## What is needed
Can you copy out the entries below word for word, from the very first one through the line containing "click(x=38, y=375)", including that line?

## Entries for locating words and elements
------------------------------
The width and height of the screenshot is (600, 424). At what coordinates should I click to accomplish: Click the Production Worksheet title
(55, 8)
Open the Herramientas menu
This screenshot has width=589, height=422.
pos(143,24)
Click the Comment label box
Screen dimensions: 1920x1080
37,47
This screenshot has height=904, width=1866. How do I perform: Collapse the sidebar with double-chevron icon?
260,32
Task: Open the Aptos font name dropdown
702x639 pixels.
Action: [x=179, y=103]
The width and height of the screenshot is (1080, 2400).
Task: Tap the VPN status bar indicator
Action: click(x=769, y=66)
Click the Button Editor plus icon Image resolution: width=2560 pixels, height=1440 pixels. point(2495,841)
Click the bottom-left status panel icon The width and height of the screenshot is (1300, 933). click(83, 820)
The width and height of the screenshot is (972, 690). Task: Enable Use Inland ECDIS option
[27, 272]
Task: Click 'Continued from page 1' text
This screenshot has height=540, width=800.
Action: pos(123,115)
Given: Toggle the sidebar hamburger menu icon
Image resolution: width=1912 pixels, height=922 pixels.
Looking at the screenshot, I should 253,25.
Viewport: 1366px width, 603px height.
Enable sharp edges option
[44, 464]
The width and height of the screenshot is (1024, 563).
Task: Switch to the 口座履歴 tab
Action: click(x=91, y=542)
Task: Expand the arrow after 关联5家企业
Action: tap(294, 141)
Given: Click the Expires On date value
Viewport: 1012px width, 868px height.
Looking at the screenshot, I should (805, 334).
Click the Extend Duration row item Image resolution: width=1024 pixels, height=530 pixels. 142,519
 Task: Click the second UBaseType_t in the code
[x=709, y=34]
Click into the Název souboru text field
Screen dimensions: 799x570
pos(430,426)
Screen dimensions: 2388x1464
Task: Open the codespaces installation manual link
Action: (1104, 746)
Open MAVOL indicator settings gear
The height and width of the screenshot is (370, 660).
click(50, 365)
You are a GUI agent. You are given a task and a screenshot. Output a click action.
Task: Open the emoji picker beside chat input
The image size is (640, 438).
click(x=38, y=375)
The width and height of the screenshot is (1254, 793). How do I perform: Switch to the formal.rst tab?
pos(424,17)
------------------------------
## Response to the task
The width and height of the screenshot is (600, 424). At what coordinates should I click to accomplish: Click the Production Worksheet title
(55, 8)
Open the Herramientas menu
This screenshot has width=589, height=422.
pos(143,24)
Click the Comment label box
Screen dimensions: 1920x1080
37,47
This screenshot has height=904, width=1866. How do I perform: Collapse the sidebar with double-chevron icon?
260,32
Task: Open the Aptos font name dropdown
702x639 pixels.
Action: [x=179, y=103]
The width and height of the screenshot is (1080, 2400).
Task: Tap the VPN status bar indicator
Action: click(x=769, y=66)
Click the Button Editor plus icon Image resolution: width=2560 pixels, height=1440 pixels. point(2495,841)
Click the bottom-left status panel icon The width and height of the screenshot is (1300, 933). click(83, 820)
The width and height of the screenshot is (972, 690). Task: Enable Use Inland ECDIS option
[27, 272]
Task: Click 'Continued from page 1' text
This screenshot has height=540, width=800.
Action: pos(123,115)
Given: Toggle the sidebar hamburger menu icon
Image resolution: width=1912 pixels, height=922 pixels.
Looking at the screenshot, I should 253,25.
Viewport: 1366px width, 603px height.
Enable sharp edges option
[44, 464]
The width and height of the screenshot is (1024, 563).
Task: Switch to the 口座履歴 tab
Action: click(x=91, y=542)
Task: Expand the arrow after 关联5家企业
Action: tap(294, 141)
Given: Click the Expires On date value
Viewport: 1012px width, 868px height.
Looking at the screenshot, I should (805, 334).
Click the Extend Duration row item Image resolution: width=1024 pixels, height=530 pixels. 142,519
 Task: Click the second UBaseType_t in the code
[x=709, y=34]
Click into the Název souboru text field
Screen dimensions: 799x570
pos(430,426)
Screen dimensions: 2388x1464
Task: Open the codespaces installation manual link
Action: (1104, 746)
Open MAVOL indicator settings gear
The height and width of the screenshot is (370, 660).
click(50, 365)
You are a GUI agent. You are given a task and a screenshot. Output a click action.
Task: Open the emoji picker beside chat input
The image size is (640, 438).
click(x=38, y=375)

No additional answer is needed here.